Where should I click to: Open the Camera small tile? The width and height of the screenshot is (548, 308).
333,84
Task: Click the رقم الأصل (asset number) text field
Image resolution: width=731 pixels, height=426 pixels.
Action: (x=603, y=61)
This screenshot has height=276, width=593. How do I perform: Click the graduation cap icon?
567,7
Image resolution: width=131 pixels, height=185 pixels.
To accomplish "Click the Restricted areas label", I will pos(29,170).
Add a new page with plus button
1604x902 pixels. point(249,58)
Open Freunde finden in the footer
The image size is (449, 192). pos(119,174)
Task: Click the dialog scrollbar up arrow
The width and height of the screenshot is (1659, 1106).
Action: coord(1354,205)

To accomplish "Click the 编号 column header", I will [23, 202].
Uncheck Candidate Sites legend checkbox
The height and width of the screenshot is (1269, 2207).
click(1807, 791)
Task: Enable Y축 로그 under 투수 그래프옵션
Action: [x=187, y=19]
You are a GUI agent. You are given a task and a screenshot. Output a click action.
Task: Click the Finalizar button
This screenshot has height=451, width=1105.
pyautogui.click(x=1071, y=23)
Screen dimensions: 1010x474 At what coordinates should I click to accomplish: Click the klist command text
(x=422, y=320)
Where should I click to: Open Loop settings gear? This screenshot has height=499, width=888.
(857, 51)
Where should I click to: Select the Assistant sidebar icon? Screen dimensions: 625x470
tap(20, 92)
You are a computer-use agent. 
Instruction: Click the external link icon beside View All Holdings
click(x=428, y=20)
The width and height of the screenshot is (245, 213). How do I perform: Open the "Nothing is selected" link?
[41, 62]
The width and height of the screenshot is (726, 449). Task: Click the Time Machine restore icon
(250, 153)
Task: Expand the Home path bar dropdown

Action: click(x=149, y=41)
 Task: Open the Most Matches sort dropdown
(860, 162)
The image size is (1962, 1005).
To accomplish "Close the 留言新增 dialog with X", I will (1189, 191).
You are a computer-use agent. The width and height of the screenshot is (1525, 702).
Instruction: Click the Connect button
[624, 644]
☆ ☆ ☆ ☆ ☆
▶ _Problem details_: Could you revise the material above so that every "Where should I click to" becomes "What should I tap to" and nothing else changes?

▶ _In response_:
What should I tap to: Open the Camera small tile? The width and height of the screenshot is (548, 308).
333,84
Task: Click the رقم الأصل (asset number) text field
Image resolution: width=731 pixels, height=426 pixels.
Action: (x=603, y=61)
This screenshot has height=276, width=593. How do I perform: Click the graduation cap icon?
567,7
Image resolution: width=131 pixels, height=185 pixels.
To accomplish "Click the Restricted areas label", I will pos(29,170).
Add a new page with plus button
1604x902 pixels. point(249,58)
Open Freunde finden in the footer
The image size is (449, 192). pos(119,174)
Task: Click the dialog scrollbar up arrow
The width and height of the screenshot is (1659, 1106).
Action: coord(1354,205)

To accomplish "Click the 编号 column header", I will [23, 202].
Uncheck Candidate Sites legend checkbox
The height and width of the screenshot is (1269, 2207).
click(1807, 791)
Task: Enable Y축 로그 under 투수 그래프옵션
Action: [x=187, y=19]
You are a GUI agent. You are given a task and a screenshot. Output a click action.
Task: Click the Finalizar button
This screenshot has height=451, width=1105.
pyautogui.click(x=1071, y=23)
Screen dimensions: 1010x474 At what coordinates should I click to accomplish: Click the klist command text
(x=422, y=320)
What should I tap to: Open Loop settings gear? This screenshot has height=499, width=888.
(857, 51)
What should I tap to: Select the Assistant sidebar icon? Screen dimensions: 625x470
tap(20, 92)
You are a computer-use agent. 
Instruction: Click the external link icon beside View All Holdings
click(x=428, y=20)
The width and height of the screenshot is (245, 213). How do I perform: Open the "Nothing is selected" link?
[41, 62]
The width and height of the screenshot is (726, 449). Task: Click the Time Machine restore icon
(250, 153)
Task: Expand the Home path bar dropdown

Action: click(x=149, y=41)
 Task: Open the Most Matches sort dropdown
(860, 162)
The image size is (1962, 1005).
To accomplish "Close the 留言新增 dialog with X", I will (1189, 191).
You are a computer-use agent. The width and height of the screenshot is (1525, 702).
Instruction: Click the Connect button
[624, 644]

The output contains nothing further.